Поскольку Константин Сергеевич, видимо, не торопился высказать свое мнение, сидел и пристально рассматривал злополучный целлофановый сверток, Михаил добавил:
— Вот и делай добро людям!
— Да-а, действительно: так обмануть своих… благодетелей!
Слова Пахомчика, как показалось Михаилу, прозвучали иронически. Это задело.
— Смеетесь над дурачками?
— Нет. Это не смешно. А вообще, дорогой товарищ Громов, дурак, разиня, простофиля — это типы социально опасные: от дурака в артели не велики потери, а дай дурню власть — наплачешься всласть!
— Понятно.
Пахомчик внимательно взглянул в насупленное лицо Михаила и неожиданно улыбнулся, что уже всерьез обидело парня.
— Конечно, у бригадира нет такой власти, как, скажем…
— …у прокурора!
Пахомчик рассмеялся. Помолчал, потом заговорил серьезно:
— Ну, поскольку ты, Михаил Иванович, ссылаясь на народную мудрость, приравнял Небогатикова к волку, хочу напомнить тебе еще одно изречение: повинную голову и меч не сечет.
— Жалко, вы не видели эту повинную голову! — от возмущения Михаил даже привстал со стула. — Ведь мы поручились за него перед всеми комсомольцами! Мы помогли ему освоить отличную специальность! И жил с нами, в общежитии. А оказывается, все поведение Небогатикова было… личиной!
— Личиной?.. Вот это слово действительно страшное — личина. Очень страшное!

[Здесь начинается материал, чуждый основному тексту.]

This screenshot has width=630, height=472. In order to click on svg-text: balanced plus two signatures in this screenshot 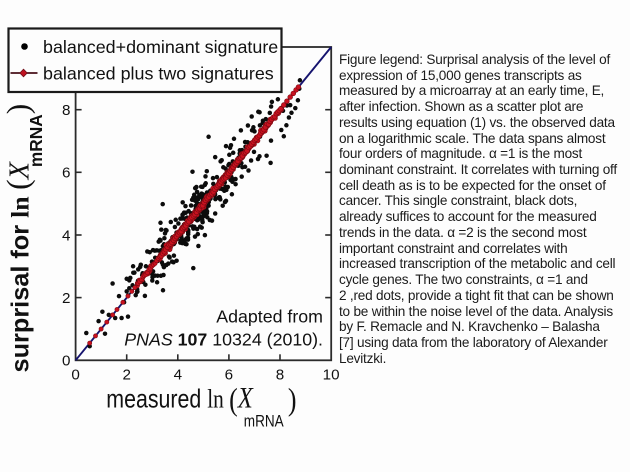, I will do `click(158, 74)`.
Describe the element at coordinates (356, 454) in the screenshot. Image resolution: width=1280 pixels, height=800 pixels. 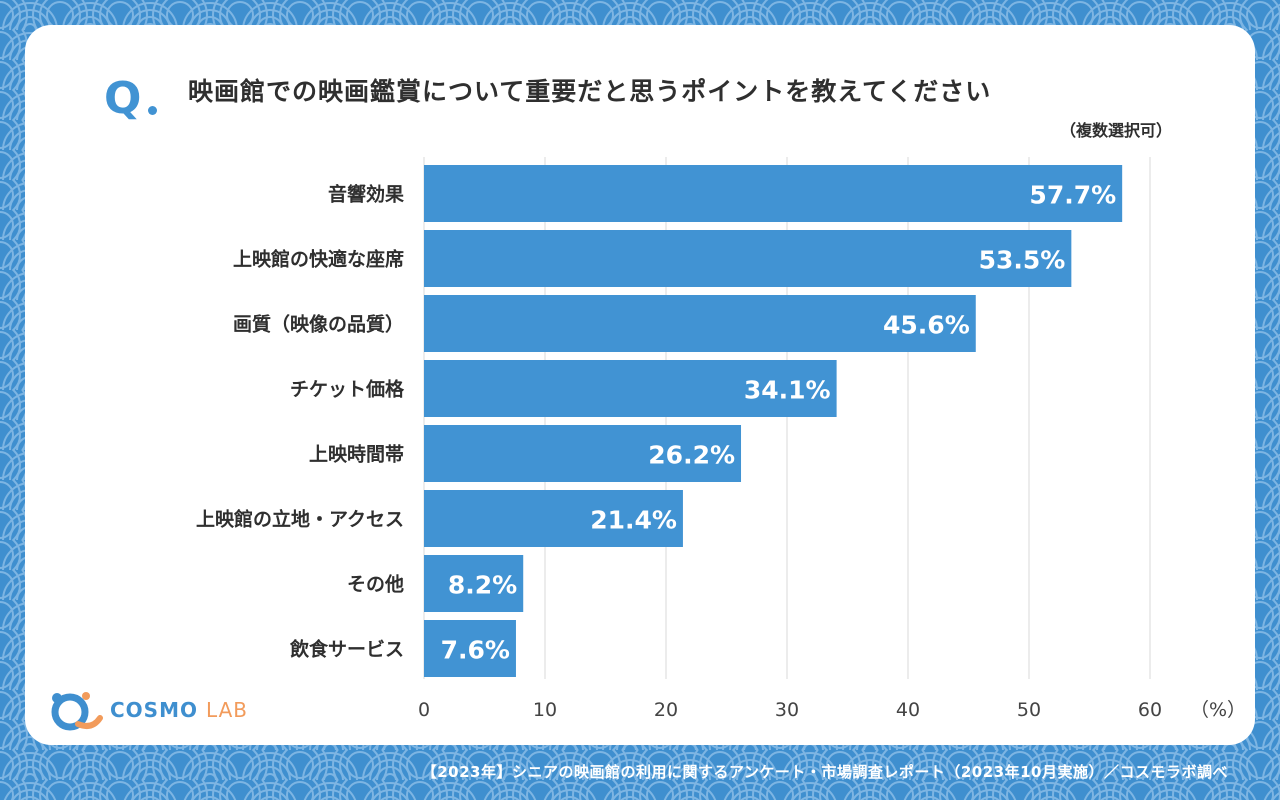
I see `category-label: 上映時間帯` at that location.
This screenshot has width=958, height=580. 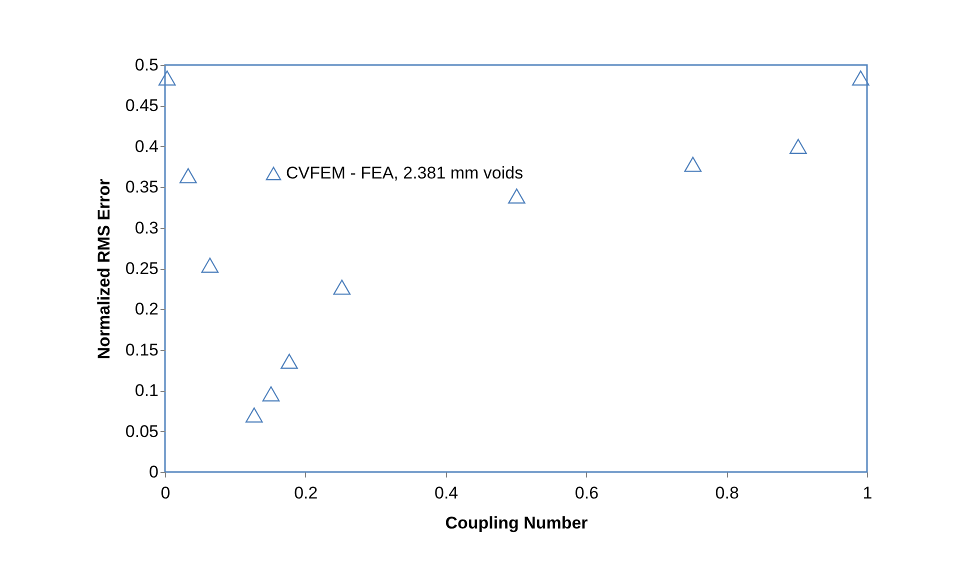 I want to click on y-tick-label: 0.4, so click(x=146, y=146).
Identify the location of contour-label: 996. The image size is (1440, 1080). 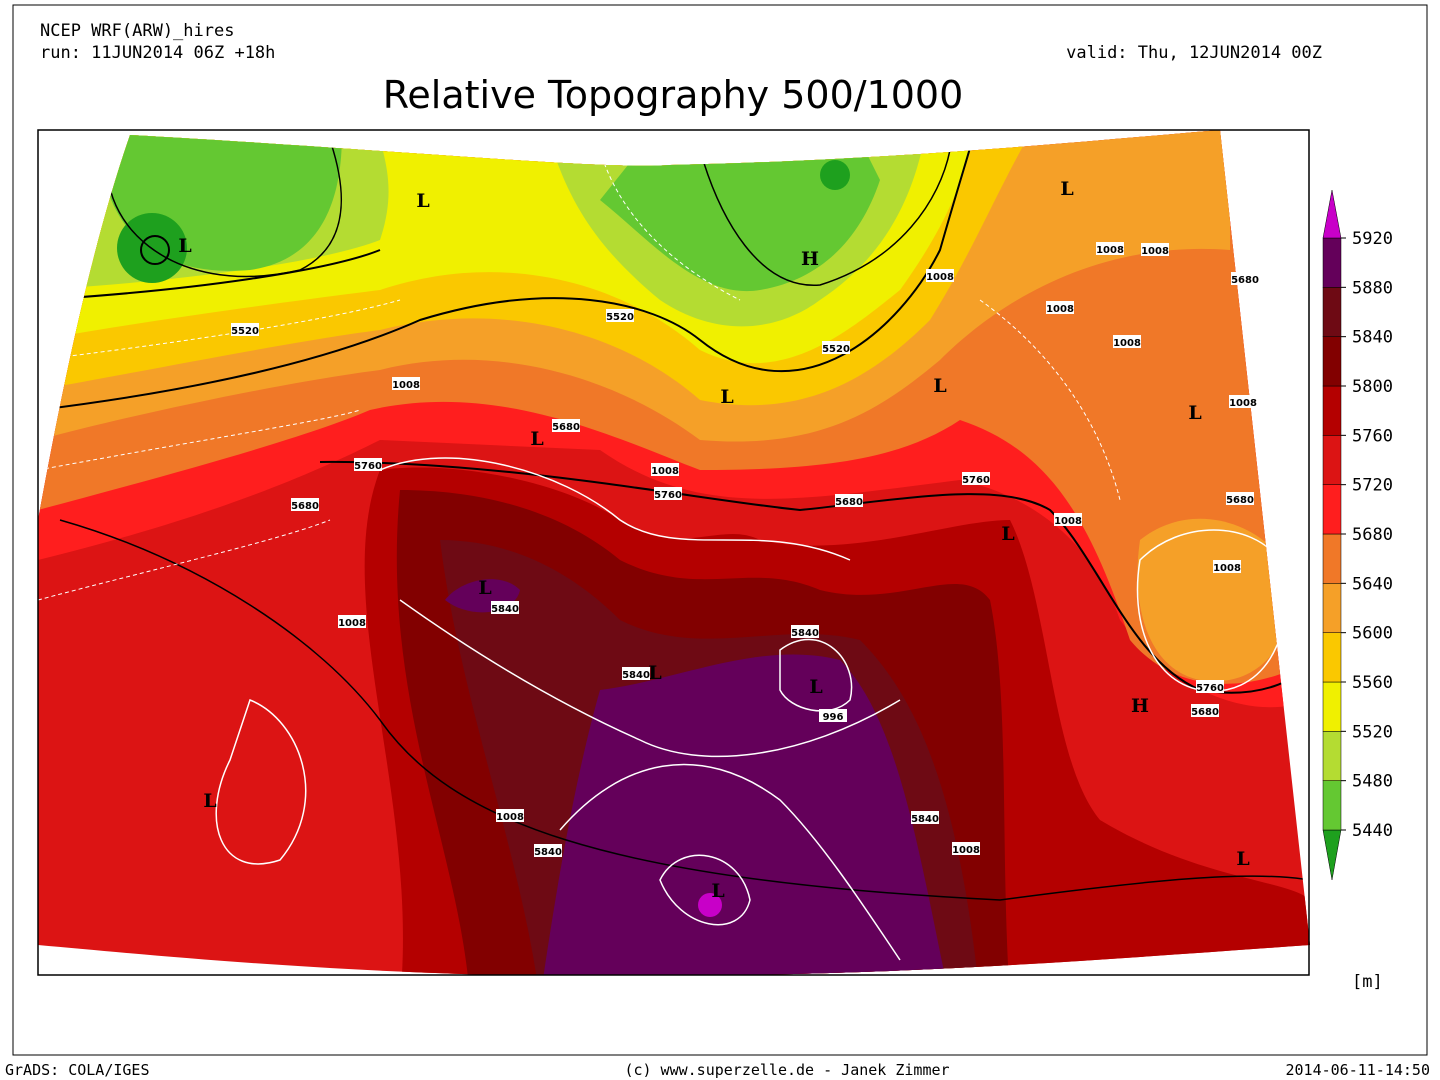
(834, 718).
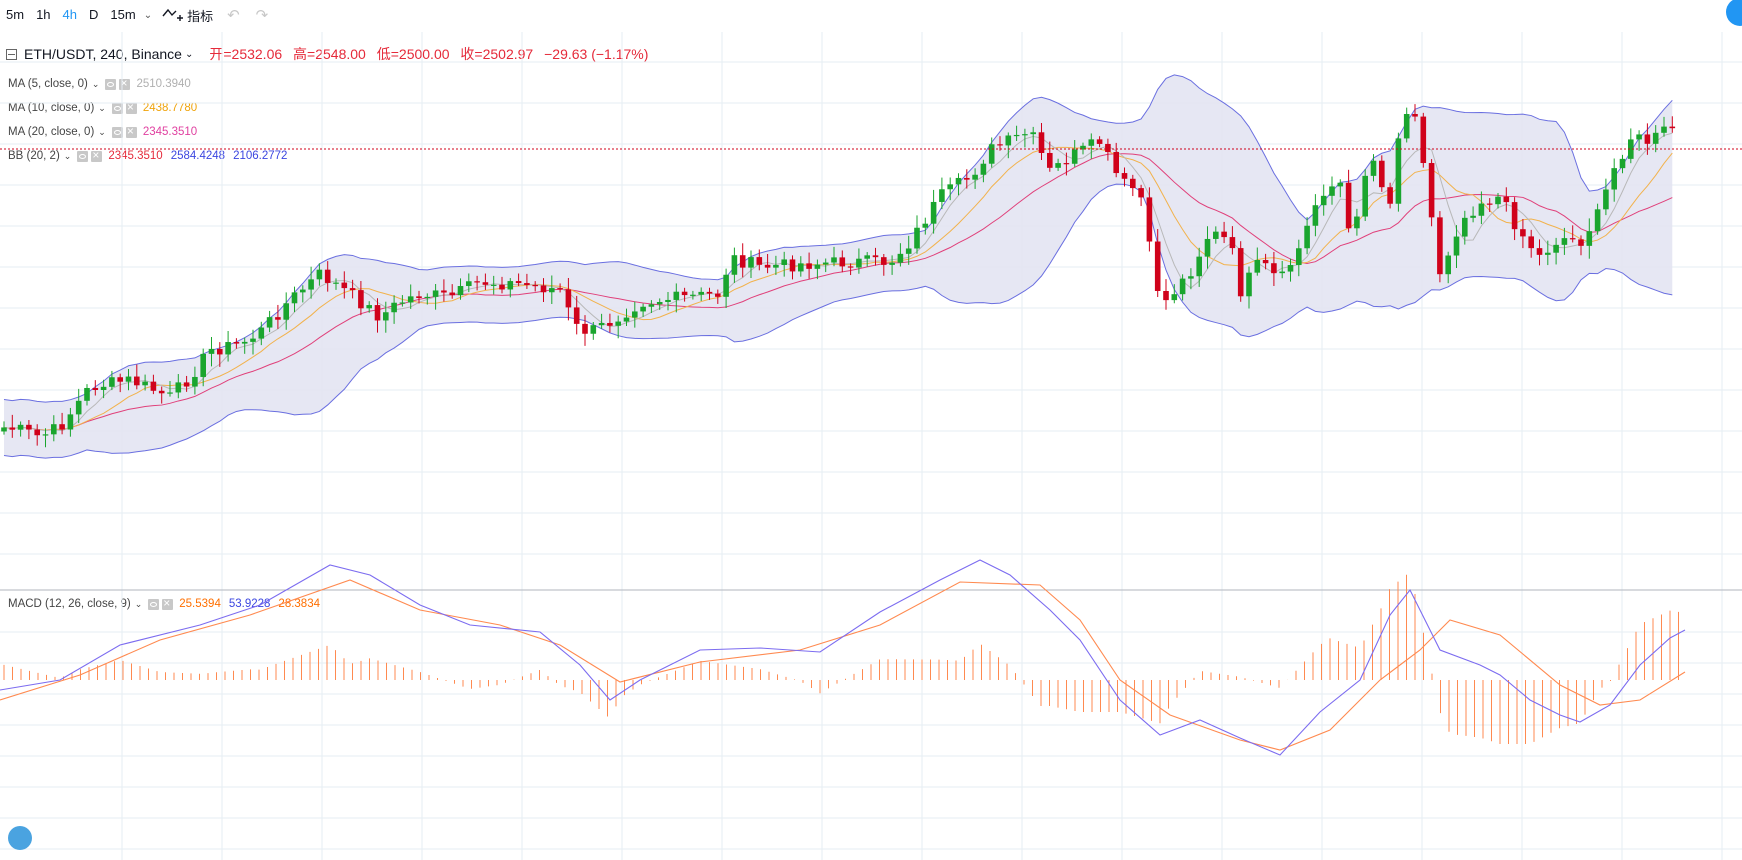 The width and height of the screenshot is (1742, 860). Describe the element at coordinates (103, 54) in the screenshot. I see `symbol-title: ETH/USDT, 240, Binance` at that location.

На этом разговор Михаила Громова с Пахомчиком прервался, потому что в кабинете появилась секретарша Софья Казимировна Потоцкая.
— Пришли, — доверительно сообщила Потоцкая.
— Кто?
— Та самая женщина.
— А точнее?
— Ну, что проходит по делу Пристроева. И не одна заявилась.
— Позвольте, Софья Казимировна, ведь мы вызывали… — Пахомчик перевернул несколько листочков настольного календаря. — Ну, точно: Зябликова Е. А. — шестнадцатого к десяти часам.